| Activity |
When you write out the entries, keep every line exactly as it appears.
───
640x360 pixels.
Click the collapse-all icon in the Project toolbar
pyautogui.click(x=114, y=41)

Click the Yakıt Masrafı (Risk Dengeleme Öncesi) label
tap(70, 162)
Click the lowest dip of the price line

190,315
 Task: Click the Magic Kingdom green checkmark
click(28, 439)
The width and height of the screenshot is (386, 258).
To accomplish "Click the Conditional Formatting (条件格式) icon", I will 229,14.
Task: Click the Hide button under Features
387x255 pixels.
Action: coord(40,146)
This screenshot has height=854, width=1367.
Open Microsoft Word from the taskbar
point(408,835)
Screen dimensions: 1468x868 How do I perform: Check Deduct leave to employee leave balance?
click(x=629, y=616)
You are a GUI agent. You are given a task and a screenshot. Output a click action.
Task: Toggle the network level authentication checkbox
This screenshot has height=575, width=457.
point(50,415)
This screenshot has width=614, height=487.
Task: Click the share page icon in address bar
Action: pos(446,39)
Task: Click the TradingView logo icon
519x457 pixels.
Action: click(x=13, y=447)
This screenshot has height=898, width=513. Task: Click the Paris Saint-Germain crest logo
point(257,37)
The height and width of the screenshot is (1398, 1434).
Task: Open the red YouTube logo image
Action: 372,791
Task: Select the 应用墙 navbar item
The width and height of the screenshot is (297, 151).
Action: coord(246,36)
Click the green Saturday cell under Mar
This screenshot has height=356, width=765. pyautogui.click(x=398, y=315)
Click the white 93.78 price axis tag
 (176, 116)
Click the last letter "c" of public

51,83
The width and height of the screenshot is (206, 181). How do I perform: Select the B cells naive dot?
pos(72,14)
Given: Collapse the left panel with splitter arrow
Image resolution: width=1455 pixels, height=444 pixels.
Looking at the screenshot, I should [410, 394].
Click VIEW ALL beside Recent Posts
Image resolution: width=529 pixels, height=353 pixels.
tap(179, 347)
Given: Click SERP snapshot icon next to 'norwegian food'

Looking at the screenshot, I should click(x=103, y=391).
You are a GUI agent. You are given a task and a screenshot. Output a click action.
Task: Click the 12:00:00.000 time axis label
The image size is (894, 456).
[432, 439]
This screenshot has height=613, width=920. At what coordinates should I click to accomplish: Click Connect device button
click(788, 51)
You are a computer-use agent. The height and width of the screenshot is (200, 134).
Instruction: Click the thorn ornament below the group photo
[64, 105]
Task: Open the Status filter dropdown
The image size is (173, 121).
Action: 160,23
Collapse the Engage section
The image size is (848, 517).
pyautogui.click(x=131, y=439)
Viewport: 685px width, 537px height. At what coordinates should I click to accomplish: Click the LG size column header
───
| Your solution |
640x360 pixels.
Click the collapse-all icon in the Project toolbar
pyautogui.click(x=114, y=41)

Click the Yakıt Masrafı (Risk Dengeleme Öncesi) label
tap(70, 162)
Click the lowest dip of the price line

190,315
 Task: Click the Magic Kingdom green checkmark
click(28, 439)
The width and height of the screenshot is (386, 258).
To accomplish "Click the Conditional Formatting (条件格式) icon", I will 229,14.
Task: Click the Hide button under Features
387x255 pixels.
Action: coord(40,146)
This screenshot has height=854, width=1367.
Open Microsoft Word from the taskbar
point(408,835)
Screen dimensions: 1468x868 How do I perform: Check Deduct leave to employee leave balance?
click(x=629, y=616)
You are a GUI agent. You are given a task and a screenshot. Output a click action.
Task: Toggle the network level authentication checkbox
This screenshot has height=575, width=457.
point(50,415)
This screenshot has width=614, height=487.
Task: Click the share page icon in address bar
Action: pos(446,39)
Task: Click the TradingView logo icon
519x457 pixels.
Action: click(x=13, y=447)
This screenshot has height=898, width=513. Task: Click the Paris Saint-Germain crest logo
point(257,37)
The height and width of the screenshot is (1398, 1434).
Task: Open the red YouTube logo image
Action: 372,791
Task: Select the 应用墙 navbar item
The width and height of the screenshot is (297, 151).
Action: coord(246,36)
Click the green Saturday cell under Mar
This screenshot has height=356, width=765. pyautogui.click(x=398, y=315)
Click the white 93.78 price axis tag
 (176, 116)
Click the last letter "c" of public

51,83
The width and height of the screenshot is (206, 181). How do I perform: Select the B cells naive dot?
pos(72,14)
Given: Collapse the left panel with splitter arrow
Image resolution: width=1455 pixels, height=444 pixels.
Looking at the screenshot, I should [410, 394].
Click VIEW ALL beside Recent Posts
Image resolution: width=529 pixels, height=353 pixels.
tap(179, 347)
Given: Click SERP snapshot icon next to 'norwegian food'

Looking at the screenshot, I should click(x=103, y=391).
You are a GUI agent. You are given a task and a screenshot. Output a click action.
Task: Click the 12:00:00.000 time axis label
The image size is (894, 456).
[432, 439]
This screenshot has height=613, width=920. At what coordinates should I click to accomplish: Click Connect device button
click(788, 51)
You are a computer-use agent. The height and width of the screenshot is (200, 134).
Instruction: Click the thorn ornament below the group photo
[64, 105]
Task: Open the Status filter dropdown
The image size is (173, 121).
Action: 160,23
Collapse the Engage section
The image size is (848, 517).
pyautogui.click(x=131, y=439)
Viewport: 685px width, 537px height. At what coordinates should I click to accomplish: Click the LG size column header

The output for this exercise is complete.